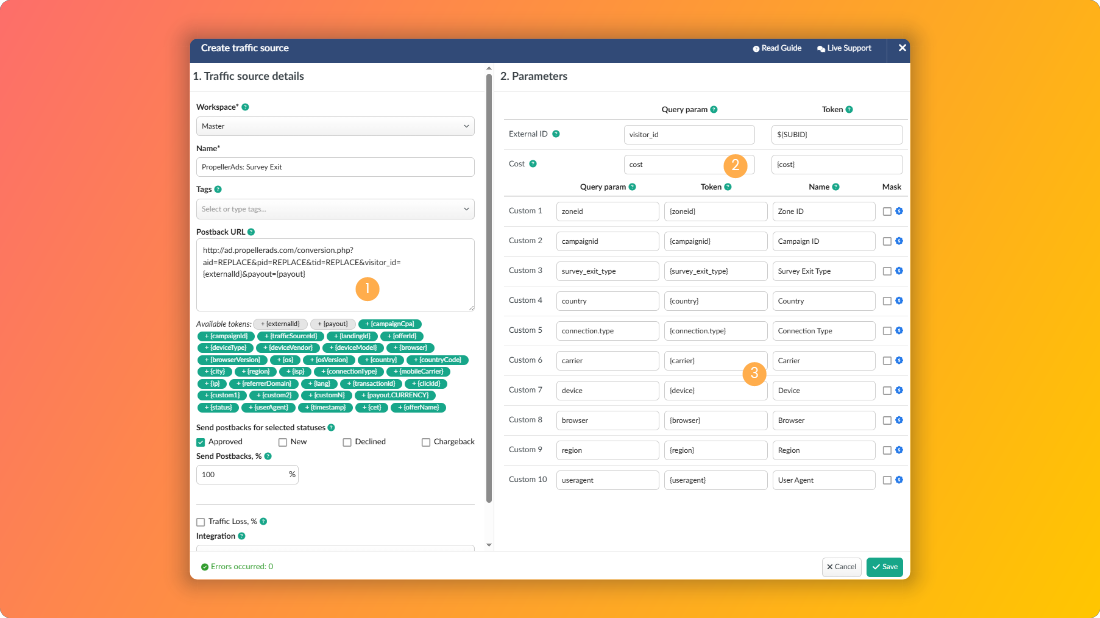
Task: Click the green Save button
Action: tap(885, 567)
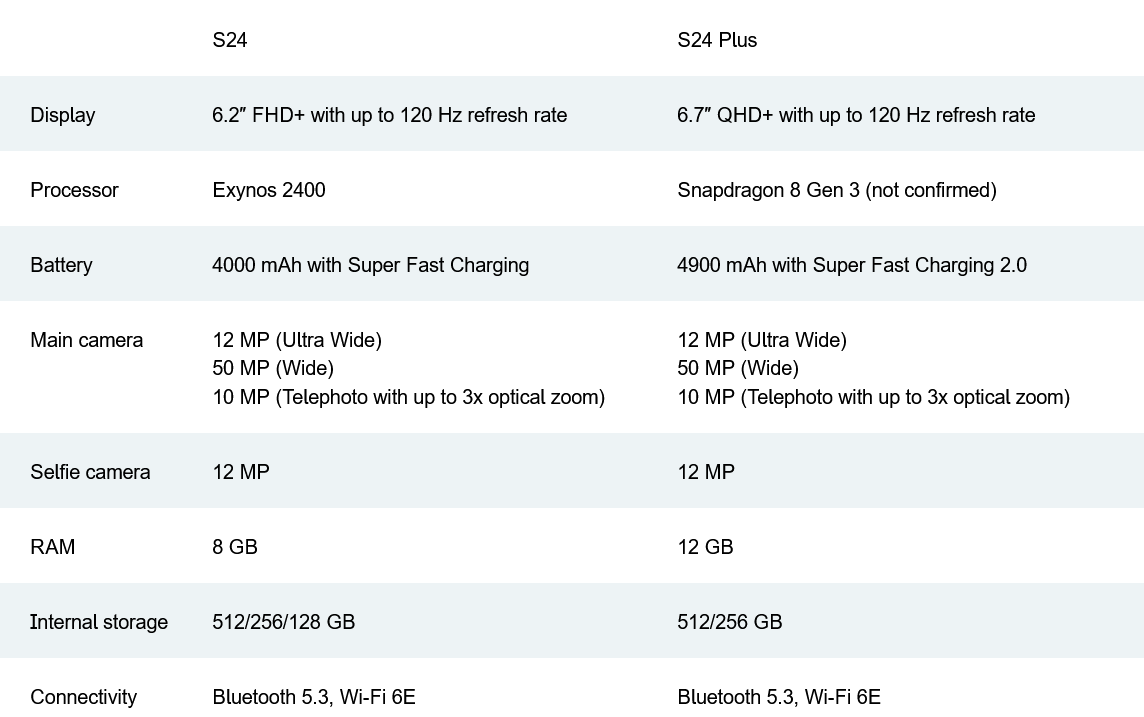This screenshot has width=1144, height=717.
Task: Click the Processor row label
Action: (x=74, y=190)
····················
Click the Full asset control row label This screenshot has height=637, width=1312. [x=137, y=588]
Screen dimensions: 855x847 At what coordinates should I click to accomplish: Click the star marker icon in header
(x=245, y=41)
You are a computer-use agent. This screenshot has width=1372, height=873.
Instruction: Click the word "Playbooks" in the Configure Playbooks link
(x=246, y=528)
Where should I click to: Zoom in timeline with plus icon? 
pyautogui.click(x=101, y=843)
····················
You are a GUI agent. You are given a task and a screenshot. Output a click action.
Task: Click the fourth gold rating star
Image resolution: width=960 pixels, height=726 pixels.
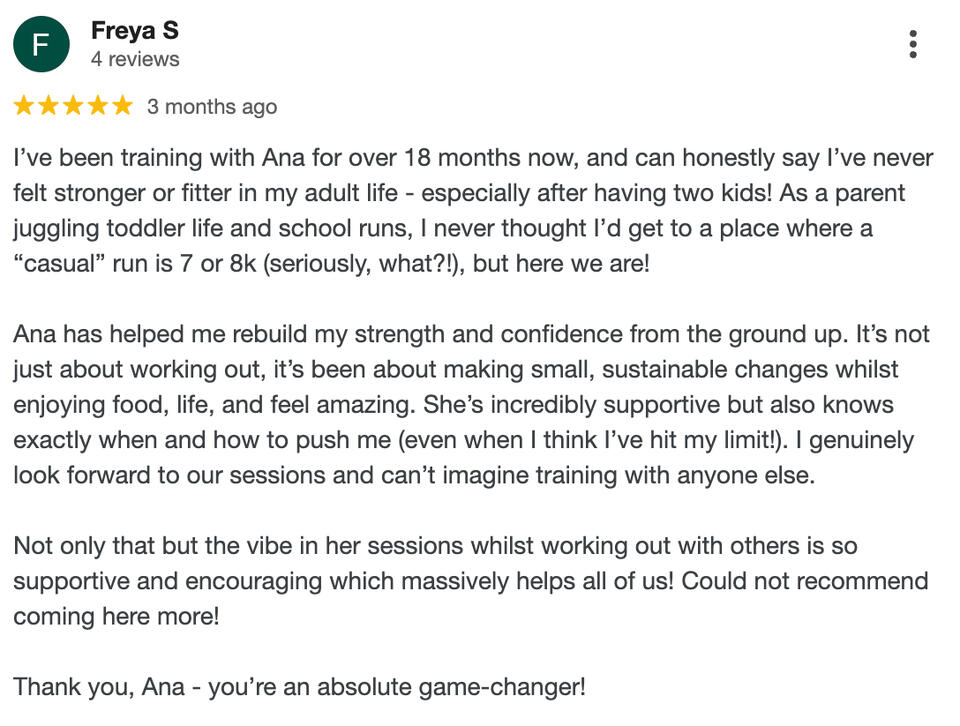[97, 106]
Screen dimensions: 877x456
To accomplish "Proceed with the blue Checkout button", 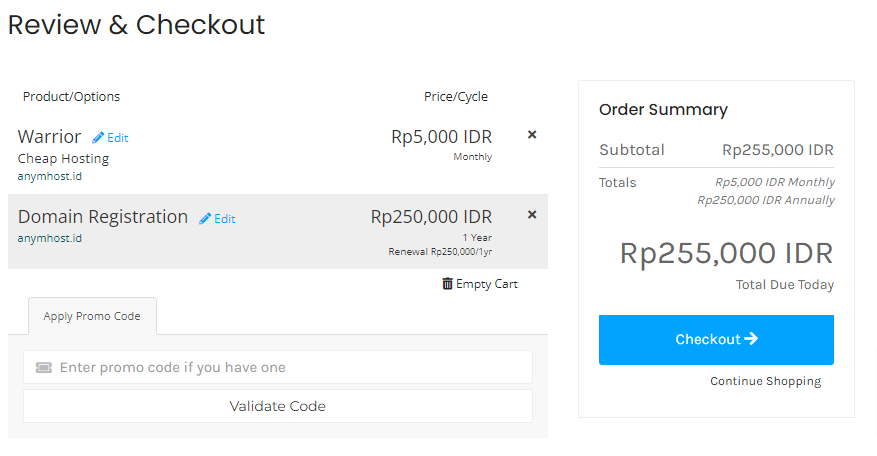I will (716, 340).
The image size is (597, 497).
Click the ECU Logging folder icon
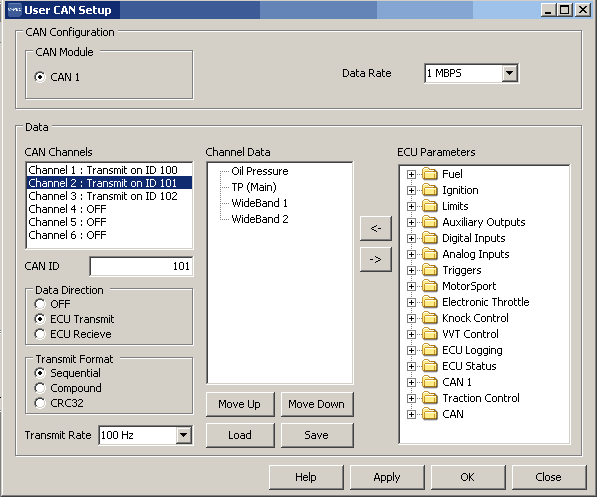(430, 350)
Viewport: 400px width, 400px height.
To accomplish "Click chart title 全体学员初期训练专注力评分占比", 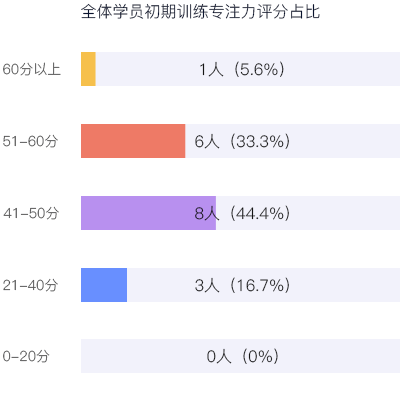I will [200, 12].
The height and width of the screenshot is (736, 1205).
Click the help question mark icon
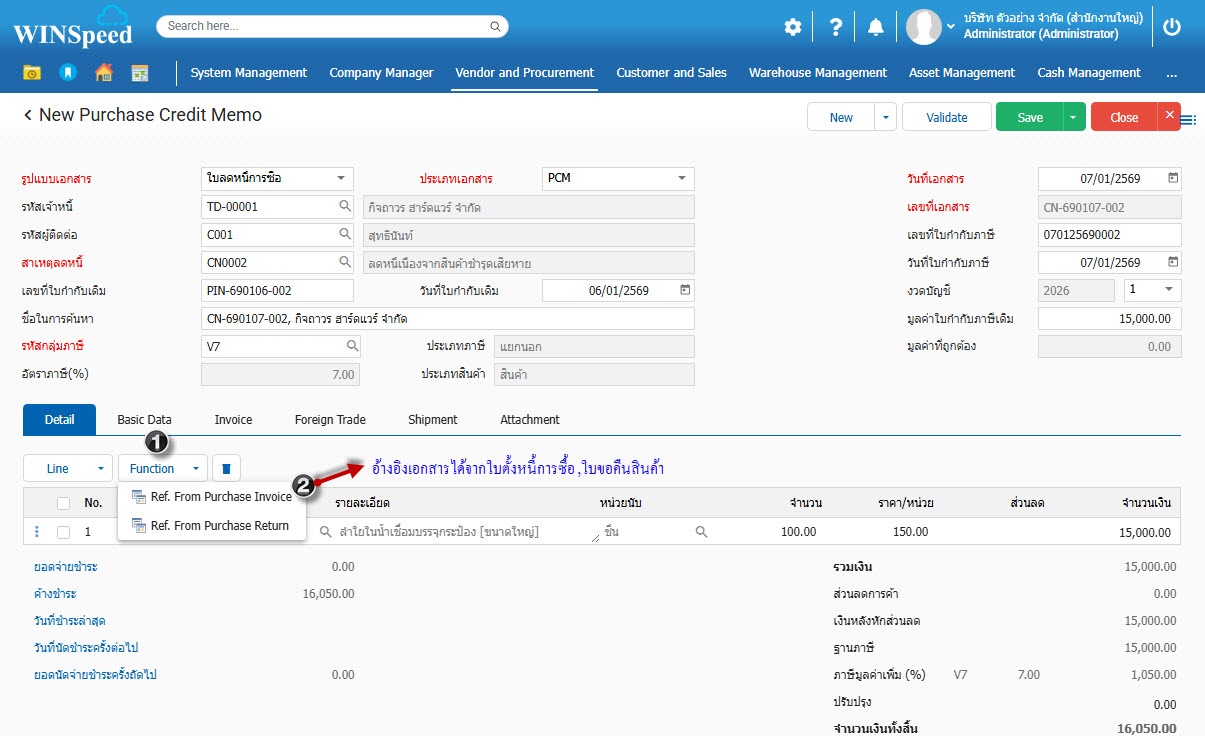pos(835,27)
····················
### Task details:
Go through the records and gather the lines that hold "agent".

### Solved exercise:
You are a computer-use agent. This screenshot has width=1372, height=873.
You are a GUI agent. You are given a task and a screenshot. Output a click action.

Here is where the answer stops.